Now, for $m<10^k$, you need $(10^k-s)^2<s$ or $s^2-(2\cdot 10^k +1)s + 10^{2k}<0$.
This means that you need $s$ in between the roots:
$$\frac{2\cdot 10^k+1\pm \sqrt{4\cdot 10^k +1}}{2}$$
Take for example, $k=2$. then you need a divisor of $10^6$ that is in the range:
$$\frac{201\pm\sqrt{401}}{2}$$
which, for integers, means $[91,111]$. The only $s$ that we can get is $s=100$.
In general, we'd need a factor of $10^{3k}$ that is within $1+\sqrt{10^k}$ of $10^k$. In don't think that is likely to happen often - any divisor of $10^{3k}$ that is that big $100$ as a factor.
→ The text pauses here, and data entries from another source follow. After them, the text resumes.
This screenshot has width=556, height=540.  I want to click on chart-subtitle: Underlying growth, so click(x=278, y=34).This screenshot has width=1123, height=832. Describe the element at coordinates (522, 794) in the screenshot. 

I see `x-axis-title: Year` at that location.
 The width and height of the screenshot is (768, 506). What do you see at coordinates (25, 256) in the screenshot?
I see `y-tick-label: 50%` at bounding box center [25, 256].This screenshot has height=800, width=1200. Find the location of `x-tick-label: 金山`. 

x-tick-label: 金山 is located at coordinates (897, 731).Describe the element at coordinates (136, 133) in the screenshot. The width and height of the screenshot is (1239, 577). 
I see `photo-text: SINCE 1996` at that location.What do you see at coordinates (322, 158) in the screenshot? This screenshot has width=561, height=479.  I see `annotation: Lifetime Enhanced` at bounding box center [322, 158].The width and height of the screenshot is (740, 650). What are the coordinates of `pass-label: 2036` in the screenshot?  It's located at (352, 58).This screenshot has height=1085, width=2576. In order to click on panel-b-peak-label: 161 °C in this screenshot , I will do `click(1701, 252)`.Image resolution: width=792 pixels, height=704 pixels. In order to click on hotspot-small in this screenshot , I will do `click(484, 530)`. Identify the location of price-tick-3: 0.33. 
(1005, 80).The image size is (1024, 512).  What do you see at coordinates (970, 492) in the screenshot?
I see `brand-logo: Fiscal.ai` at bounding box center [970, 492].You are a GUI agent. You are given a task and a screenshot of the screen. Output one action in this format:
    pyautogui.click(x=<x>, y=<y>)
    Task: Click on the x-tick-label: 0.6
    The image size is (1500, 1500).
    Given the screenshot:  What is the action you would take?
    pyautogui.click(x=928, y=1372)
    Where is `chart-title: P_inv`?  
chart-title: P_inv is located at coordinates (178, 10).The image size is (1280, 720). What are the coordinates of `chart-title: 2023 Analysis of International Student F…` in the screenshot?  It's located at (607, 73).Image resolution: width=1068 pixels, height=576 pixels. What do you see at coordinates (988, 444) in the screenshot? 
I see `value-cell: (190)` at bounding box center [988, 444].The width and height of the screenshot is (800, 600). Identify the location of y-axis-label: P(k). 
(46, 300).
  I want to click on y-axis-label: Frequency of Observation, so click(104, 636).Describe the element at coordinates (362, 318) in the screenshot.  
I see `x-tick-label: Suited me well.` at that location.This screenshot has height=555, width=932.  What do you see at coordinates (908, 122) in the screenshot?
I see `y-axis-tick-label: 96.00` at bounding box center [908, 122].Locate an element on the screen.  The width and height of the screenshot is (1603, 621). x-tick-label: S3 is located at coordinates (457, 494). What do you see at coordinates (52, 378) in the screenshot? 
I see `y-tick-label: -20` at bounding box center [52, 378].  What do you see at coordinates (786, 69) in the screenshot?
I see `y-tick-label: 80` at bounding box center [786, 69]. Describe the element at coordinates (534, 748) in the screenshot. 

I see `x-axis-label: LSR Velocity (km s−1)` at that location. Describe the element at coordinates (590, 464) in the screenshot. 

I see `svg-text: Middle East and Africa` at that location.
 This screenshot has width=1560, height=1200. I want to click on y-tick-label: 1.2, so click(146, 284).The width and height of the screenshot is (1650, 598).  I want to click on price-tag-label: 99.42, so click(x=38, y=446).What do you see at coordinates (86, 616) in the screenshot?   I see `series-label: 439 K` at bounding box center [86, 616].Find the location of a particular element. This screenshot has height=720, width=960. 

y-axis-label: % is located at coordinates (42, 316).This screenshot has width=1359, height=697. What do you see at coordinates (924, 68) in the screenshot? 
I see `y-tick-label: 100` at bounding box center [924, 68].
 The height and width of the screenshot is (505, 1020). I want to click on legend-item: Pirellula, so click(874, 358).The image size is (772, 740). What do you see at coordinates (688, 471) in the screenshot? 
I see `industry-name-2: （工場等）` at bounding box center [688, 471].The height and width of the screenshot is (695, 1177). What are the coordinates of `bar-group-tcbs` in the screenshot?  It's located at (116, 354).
For example, you'd need a power of $2$ that starts with mostly nines. You need a continued fraction convergent for $\log_2 10$ or $\log_5 10$ that is just unbelievably close. I'm not sure how to prove that isn't possible.
Basically, to find a solution in general, you need a $2^t$ or $5^t$ that starts with a lot of nines - at least the first half of them.I don't know how to prove that isn't possible, however.
1024 is close enough to $10^3$, but it doesn't divide $10^9$, and $10240$ is not close enough to $10^4$.
(If you plug in $s=1024,k=3$, you get $m=562.5$ and $n=23.4375$ and: $$\frac{562.5}{23.4375} = 24 = 23.4375 + 0.5625.$$
So at least the formulae work.)
It's pretty easy by exhaustion to prove for small values of $k$. We can use the continued fractions for $\log_2 10$ and $\log_5 10$ to give us examples - basically, we need an insanely large coefficient in the continued fraction.